Here's a counterexample to the original problem:
Please excuse the revolting color scheme; I'm using an old tool and I'm still working out how to add more colors. Broadly speaking, $A$ is represented by the bottom half of the square, $E_1$ is a bottom-heavy trapezoid toward the left, and $E_2$ is a bottom-heavy trapezoid toward the right. They intersect as shown above.
Graphically, the basic idea is that $E_1$ and $E_2$ are individually bottom-heavy, so they increase the probability of $A$. But their intersection, the joint event $E_1, E_2$, is top-heavy, so it decreases the probability of $A$. It remains only to check that $E_1$ and $E_2$ are indeed independent.

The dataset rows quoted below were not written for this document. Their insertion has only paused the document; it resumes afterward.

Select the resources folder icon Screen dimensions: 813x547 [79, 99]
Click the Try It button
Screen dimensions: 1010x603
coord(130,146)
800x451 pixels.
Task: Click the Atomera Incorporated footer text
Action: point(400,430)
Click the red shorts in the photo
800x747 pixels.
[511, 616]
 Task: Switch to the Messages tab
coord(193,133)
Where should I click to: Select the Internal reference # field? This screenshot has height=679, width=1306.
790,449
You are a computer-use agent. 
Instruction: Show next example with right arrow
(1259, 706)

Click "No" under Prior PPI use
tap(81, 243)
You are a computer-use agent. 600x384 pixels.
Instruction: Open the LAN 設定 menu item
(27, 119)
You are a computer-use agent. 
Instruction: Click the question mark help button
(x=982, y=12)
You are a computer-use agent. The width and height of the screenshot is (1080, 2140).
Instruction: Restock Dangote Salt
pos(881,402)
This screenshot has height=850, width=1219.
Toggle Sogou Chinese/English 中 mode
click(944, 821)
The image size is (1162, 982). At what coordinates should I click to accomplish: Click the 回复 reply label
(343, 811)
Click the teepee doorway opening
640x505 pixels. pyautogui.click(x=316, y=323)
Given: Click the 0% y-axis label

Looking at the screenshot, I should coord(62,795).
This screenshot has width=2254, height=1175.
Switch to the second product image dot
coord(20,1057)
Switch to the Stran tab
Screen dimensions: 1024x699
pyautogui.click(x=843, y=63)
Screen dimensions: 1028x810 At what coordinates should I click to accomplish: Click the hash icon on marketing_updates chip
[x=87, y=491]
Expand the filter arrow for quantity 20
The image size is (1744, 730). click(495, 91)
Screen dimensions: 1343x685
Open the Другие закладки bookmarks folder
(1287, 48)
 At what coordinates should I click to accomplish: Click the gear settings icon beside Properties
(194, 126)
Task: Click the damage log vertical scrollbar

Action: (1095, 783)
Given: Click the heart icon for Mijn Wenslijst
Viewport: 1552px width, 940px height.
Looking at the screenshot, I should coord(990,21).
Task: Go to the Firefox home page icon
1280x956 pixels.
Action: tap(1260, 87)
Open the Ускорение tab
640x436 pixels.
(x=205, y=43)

The probability table is as follows:
$$ \begin{array}{c|c} & P(\cdot) \\ \hline \emptyset & \frac{75}{256} \\ E_1 & \frac{15}{256} \\ E_2 & \frac{15}{256} \\ A & \frac{25}{256} \\ E_1, E_2 & \frac{23}{256} \\ E_1, A & \frac{45}{256} \\ E_2, A & \frac{45}{256} \\ E_1, E_2, A & \frac{13}{256} \end{array} $$
Note first that
$$ P(A) = \frac{25+45+45+13}{256} = \frac{1}{2} $$ $$ P(E_1) = P(E_2) = \frac{15+23+45+13}{256} = \frac{3}{8} $$
Now,
$$ P(E_1, E_2) = \frac{23+13}{256} = \frac{9}{64} = P(E_1)P(E_2) $$
so $E_1$ and $E_2$ are independent. Next,
$$ P(A \mid E_1) = \frac{P(A, E_1)}{P(E_1)} = \frac{45+13}{15+23+45+13} = \frac{29}{48} > \frac{1}{2} = P(A) $$
and similarly for $P(A \mid E_2)$. But, on the other hand,
$$ P(A \mid E_1, E_2) = \frac{P(A, E_1, E_2)}{P(E_1, E_2)} = \frac{13}{23+13} = \frac{13}{36} < \frac{1}{2} = P(A) $$
So $E_1$ and $E_2$ individually increase the probability of $A$, but jointly decrease it.